Energy policy has tended to be more of a regional issue than a partisan one, and even the worst oil spill in the nation’s history may not be enough to win over conservative Democrats and those from oil- and coal-producing states.
Any hint of a carbon tax or the ambitious government foray into regulating private industry — like those in the House bill and some Senate proposals — could be politically deadly this election year.
Sen. John D. Rockefeller IV (D-W.Va.), for instance, cited the concerns of coal miners in his state as rationale for voting to block EPA’s authority over greenhouse emissions.
“They are so terrified that this is the end of their existence, and EPA has become the symbol to them — and to me, to some extent — as a very hostile force at work,” Rockefeller said.
In a sign of how politically toxic the cap-and-trade concept has become, Graham has declared the effort dead and Democratic leaders have stopped referring to the term.
“That’s something that’s been deleted from my dictionary,” Reid told reporters. “Carbon pricing is something we talk about.”
Yet Obama’s reengagement has encouraged the environmentalist community.
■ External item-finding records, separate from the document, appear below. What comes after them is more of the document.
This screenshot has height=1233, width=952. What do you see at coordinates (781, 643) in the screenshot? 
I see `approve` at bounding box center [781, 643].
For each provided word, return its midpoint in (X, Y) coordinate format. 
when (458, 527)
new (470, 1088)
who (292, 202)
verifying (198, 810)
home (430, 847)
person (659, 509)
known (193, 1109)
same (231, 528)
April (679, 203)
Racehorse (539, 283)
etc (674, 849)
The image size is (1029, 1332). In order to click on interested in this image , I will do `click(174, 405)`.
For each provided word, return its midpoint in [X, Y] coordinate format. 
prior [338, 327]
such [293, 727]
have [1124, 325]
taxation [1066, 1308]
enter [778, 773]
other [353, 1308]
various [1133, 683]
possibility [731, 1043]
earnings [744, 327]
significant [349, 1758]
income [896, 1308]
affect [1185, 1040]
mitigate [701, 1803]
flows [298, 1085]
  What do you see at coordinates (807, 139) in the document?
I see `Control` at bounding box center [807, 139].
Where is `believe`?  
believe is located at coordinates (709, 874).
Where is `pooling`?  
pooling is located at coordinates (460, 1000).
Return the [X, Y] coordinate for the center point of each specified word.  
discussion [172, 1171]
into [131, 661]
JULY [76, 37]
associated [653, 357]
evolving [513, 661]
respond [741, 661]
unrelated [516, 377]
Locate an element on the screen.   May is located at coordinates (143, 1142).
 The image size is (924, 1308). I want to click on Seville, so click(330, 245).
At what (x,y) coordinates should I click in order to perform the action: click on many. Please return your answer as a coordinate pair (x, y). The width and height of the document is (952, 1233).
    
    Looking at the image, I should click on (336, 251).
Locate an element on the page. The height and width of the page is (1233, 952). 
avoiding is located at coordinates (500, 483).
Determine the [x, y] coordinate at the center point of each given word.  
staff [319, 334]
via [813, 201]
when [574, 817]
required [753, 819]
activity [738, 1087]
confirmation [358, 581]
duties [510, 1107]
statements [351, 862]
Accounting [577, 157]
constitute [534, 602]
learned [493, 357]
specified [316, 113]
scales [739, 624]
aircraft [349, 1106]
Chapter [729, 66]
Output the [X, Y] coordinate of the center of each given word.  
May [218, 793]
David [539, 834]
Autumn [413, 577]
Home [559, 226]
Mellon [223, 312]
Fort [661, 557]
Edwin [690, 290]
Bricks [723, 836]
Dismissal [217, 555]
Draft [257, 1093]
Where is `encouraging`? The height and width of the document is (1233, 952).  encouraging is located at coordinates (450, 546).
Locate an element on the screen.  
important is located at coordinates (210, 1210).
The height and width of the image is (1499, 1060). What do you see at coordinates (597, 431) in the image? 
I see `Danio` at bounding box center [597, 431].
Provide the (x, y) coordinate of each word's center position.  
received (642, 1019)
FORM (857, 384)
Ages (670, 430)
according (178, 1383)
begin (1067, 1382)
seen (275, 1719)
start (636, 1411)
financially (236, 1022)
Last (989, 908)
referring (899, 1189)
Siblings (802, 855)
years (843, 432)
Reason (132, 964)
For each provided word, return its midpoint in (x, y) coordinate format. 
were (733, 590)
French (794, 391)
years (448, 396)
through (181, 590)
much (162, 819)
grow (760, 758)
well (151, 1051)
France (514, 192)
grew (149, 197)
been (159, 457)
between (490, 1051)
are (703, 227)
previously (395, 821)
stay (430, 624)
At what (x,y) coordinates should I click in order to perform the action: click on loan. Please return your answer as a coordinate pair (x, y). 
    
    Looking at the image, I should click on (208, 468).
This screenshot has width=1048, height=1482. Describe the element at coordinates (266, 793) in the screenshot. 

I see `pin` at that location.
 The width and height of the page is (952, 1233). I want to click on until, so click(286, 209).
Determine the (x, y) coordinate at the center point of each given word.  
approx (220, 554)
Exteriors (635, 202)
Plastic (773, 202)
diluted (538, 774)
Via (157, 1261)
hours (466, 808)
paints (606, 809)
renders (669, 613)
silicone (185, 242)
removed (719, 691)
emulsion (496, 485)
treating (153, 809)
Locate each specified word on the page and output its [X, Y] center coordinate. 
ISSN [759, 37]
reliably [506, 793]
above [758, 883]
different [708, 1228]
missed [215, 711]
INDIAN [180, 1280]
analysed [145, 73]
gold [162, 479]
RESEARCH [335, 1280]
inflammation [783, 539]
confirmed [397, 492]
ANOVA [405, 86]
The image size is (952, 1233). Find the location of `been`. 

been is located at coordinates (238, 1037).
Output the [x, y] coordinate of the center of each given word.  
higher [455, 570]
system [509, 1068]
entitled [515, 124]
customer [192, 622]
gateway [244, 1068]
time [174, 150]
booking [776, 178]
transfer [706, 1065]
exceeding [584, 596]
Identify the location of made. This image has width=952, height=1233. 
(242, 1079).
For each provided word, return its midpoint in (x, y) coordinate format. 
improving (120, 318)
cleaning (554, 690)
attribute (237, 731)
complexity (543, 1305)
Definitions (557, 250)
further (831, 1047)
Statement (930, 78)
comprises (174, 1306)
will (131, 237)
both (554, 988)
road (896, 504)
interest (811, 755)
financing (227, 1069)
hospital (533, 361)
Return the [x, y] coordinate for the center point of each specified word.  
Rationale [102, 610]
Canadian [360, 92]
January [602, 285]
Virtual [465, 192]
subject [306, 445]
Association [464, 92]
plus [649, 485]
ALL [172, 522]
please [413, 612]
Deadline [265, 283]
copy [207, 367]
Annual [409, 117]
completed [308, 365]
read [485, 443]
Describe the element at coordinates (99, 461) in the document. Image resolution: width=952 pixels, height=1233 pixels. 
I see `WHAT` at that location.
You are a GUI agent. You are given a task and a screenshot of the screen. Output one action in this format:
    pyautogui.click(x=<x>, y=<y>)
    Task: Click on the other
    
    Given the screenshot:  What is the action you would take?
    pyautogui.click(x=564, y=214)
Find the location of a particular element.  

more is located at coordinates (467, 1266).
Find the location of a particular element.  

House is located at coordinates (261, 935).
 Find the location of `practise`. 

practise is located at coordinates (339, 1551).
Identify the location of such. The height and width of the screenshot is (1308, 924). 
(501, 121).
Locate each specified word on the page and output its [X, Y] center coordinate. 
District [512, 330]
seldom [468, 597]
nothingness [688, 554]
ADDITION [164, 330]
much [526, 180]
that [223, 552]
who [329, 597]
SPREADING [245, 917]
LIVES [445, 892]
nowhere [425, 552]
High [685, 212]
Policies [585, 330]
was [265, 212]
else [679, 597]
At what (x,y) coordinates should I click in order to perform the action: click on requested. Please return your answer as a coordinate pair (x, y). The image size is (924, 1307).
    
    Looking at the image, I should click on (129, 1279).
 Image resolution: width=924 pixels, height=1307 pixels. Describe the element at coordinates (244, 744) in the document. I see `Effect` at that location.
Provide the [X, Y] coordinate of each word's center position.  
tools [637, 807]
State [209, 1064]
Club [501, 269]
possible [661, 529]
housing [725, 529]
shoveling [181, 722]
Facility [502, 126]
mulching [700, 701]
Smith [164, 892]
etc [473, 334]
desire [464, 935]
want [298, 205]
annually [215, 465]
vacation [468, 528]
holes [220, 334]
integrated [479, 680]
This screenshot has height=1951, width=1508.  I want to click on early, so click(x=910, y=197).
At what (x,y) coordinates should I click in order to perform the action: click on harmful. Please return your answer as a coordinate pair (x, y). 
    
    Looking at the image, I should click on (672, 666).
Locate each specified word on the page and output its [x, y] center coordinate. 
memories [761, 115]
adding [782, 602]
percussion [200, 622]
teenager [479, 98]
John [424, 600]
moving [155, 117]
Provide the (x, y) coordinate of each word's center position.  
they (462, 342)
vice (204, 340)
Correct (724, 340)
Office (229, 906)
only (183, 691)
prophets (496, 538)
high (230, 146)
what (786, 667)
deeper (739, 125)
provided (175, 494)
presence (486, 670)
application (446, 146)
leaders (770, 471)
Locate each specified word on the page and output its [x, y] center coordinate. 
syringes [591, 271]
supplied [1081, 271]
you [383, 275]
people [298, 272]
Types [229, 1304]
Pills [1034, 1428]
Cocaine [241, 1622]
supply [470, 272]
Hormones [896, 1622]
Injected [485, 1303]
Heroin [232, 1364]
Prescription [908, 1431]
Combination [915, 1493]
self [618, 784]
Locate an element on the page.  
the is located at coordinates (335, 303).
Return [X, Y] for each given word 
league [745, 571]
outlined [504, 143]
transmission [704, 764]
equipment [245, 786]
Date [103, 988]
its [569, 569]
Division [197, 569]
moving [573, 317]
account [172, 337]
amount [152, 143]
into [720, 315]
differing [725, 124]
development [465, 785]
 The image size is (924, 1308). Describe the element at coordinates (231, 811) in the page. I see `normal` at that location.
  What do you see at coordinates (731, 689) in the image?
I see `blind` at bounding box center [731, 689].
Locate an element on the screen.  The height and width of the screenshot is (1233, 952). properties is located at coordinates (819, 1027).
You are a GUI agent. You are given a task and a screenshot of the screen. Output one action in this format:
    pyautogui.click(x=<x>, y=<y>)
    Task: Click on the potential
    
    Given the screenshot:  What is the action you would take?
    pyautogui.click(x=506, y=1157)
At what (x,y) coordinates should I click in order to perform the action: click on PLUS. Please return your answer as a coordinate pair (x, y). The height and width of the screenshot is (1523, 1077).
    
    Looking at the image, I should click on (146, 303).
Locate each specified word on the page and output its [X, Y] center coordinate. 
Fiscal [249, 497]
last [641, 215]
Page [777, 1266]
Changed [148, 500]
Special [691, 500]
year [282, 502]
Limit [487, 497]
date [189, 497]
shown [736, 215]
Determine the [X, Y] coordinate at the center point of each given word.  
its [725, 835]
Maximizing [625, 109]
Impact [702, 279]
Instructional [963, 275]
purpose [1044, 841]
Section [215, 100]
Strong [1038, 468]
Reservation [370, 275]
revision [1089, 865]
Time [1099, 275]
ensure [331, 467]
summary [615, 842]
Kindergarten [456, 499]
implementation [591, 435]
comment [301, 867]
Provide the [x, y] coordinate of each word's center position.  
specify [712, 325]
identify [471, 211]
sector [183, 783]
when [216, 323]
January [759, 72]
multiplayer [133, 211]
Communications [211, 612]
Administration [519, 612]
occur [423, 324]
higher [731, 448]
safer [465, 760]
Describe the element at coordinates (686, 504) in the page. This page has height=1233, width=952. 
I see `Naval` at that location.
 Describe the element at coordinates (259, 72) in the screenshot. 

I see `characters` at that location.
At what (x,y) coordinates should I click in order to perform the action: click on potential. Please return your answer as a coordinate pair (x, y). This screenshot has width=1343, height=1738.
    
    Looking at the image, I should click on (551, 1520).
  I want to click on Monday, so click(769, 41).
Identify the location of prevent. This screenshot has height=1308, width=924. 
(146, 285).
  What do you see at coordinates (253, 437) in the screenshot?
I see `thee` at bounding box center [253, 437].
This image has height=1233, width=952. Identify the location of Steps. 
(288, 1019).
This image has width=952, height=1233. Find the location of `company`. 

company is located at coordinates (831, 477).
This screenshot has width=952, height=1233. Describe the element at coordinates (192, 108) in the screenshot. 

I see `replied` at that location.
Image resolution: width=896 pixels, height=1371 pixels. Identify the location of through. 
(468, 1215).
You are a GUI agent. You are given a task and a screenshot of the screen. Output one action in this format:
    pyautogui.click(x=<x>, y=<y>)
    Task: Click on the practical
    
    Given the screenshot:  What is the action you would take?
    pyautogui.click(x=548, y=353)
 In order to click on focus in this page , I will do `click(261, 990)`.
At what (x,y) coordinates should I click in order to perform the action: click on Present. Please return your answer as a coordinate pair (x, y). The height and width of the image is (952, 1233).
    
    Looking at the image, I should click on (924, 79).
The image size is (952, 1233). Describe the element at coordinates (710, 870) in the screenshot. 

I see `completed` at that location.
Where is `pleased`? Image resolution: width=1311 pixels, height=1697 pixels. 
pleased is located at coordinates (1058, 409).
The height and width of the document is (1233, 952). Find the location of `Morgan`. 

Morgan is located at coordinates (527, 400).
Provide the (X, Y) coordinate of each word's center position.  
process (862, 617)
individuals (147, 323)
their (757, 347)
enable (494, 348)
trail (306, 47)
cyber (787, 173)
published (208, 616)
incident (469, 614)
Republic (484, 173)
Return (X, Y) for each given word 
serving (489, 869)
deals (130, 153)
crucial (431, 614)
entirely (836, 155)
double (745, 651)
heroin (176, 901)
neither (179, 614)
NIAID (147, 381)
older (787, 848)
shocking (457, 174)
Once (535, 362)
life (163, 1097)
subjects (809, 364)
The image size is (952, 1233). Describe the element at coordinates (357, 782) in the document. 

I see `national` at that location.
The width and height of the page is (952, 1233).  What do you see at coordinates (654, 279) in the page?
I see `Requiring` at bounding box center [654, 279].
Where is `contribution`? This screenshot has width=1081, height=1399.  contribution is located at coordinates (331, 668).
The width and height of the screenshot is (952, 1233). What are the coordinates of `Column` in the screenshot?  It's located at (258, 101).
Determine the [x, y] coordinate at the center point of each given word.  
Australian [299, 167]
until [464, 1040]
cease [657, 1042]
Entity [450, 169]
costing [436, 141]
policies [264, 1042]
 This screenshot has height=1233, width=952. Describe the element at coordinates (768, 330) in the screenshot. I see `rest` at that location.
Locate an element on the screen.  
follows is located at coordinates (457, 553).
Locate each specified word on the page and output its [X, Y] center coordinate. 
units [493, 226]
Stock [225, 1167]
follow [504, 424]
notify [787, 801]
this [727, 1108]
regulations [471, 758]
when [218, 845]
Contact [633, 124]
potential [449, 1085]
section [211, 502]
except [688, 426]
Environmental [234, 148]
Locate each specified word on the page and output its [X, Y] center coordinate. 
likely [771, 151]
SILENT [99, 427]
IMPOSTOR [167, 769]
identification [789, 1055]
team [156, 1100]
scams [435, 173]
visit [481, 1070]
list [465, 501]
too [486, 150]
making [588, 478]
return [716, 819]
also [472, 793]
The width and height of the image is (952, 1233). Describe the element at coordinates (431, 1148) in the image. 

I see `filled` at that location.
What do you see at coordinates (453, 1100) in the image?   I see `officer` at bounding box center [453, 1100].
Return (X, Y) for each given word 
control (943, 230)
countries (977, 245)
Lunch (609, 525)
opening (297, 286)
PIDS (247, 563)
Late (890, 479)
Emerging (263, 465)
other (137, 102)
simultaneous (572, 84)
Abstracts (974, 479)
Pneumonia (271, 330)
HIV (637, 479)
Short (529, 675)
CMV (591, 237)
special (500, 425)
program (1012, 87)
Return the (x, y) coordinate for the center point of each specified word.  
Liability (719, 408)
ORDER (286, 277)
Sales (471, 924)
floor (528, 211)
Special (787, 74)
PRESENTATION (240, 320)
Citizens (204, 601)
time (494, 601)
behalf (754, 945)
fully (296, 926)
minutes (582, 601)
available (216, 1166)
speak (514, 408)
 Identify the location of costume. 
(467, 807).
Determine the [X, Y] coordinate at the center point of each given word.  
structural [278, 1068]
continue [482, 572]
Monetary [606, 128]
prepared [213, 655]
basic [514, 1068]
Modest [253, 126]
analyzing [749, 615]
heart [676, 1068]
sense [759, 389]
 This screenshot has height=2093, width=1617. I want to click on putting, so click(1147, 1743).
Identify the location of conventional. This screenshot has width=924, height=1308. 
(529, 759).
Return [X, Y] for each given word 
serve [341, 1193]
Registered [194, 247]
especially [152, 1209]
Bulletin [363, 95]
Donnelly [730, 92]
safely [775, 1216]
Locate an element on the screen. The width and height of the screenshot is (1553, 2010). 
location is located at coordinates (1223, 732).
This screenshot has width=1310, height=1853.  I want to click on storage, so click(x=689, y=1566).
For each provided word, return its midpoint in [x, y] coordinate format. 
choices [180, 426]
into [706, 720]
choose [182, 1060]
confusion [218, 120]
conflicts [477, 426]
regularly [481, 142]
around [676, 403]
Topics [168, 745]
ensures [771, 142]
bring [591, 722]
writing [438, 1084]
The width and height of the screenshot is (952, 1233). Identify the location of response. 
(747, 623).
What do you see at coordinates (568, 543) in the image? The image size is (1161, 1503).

Environmentalists still hope for an economy-wide system to cut carbon emissions, such as cap and trade, but that seems to be near the outer limits of what’s possible among other provisions.
Norman Ornstein, a congressional scholar at the American Enterprise Institute, expects a full-scale debate to emerge. He says Obama and Democratic leaders are eager to achieve all they can before the November elections reduce their majority in Congress, as is expected.
“They’ve got the adrenaline going,” Ornstein said. “The fact that [Obama] can continue to show people, in this difficult environment, he continues to solve problems … that becomes a nice plus for him.”